I see that parquet supports dictionary encoding on a per-column basis, and that dictionary encoding is described in the GitHub documentation:
Dictionary Encoding (PLAIN_DICTIONARY = 2 and RLE_DICTIONARY = 8)
The dictionary encoding builds a dictionary of values encountered in a given column. The dictionary will be stored in a dictionary page per column chunk. The values are stored as integers using the RLE/Bit-Packing Hybrid encoding. If the dictionary grows too big, whether in size or number of distinct values, the encoding will fall back to the plain encoding. The dictionary page is written first, before the data pages of the column chunk.
Dictionary page format: the entries in the dictionary - in dictionary order - using the plain encoding.
Data page format: the bit width used to encode the entry ids stored as 1 byte (max bit width = 32), followed by the values encoded using RLE/Bit packed described above (with the given bit width).

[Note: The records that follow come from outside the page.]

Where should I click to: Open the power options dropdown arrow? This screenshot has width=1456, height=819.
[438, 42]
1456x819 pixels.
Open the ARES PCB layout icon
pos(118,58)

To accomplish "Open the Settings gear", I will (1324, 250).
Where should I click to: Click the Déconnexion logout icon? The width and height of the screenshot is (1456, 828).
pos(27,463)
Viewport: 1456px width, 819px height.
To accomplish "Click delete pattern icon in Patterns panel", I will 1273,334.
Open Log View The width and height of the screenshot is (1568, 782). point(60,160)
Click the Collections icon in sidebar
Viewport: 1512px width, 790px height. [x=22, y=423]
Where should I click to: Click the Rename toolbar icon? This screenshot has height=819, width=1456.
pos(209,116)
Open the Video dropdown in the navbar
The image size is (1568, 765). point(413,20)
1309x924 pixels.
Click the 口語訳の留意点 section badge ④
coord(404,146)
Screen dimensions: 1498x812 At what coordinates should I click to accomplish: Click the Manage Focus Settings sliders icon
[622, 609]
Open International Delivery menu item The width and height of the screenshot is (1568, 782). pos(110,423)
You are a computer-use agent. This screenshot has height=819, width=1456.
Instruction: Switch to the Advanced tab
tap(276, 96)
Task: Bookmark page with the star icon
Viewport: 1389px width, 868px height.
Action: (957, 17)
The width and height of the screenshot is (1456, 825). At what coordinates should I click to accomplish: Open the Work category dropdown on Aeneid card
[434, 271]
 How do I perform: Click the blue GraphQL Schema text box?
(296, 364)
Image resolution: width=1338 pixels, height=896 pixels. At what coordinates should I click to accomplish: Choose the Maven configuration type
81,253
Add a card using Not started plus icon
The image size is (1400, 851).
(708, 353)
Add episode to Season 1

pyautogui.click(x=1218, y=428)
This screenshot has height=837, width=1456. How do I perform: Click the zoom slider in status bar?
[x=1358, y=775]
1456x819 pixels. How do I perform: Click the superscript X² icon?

Using the PLAIN_DICTIONARY enum value is deprecated in the Parquet 2.0 specification. Prefer using RLE_DICTIONARY in a data page and PLAIN in a dictionary page for Parquet 2.0+ files.
Okay.... so how do I know when to use dictionary encoding or not?
Is there any rule of thumb to help? e.g. if 90% of values in a column are expected to be in some particular set I should use them?
I have a use case where I expect three different scenarios for different columns:
- integer column where all values lie within a very small set → seems perfect for dictionary encoding
- integer column where 99% of values lie within a very small set but 1% are unlikely to form any clustering → not sure
- string column where no value is likely to be the same → seems like dictionary encoding is a bad idea
Is there any documentation explaining which strategy is appropriate under various conditions?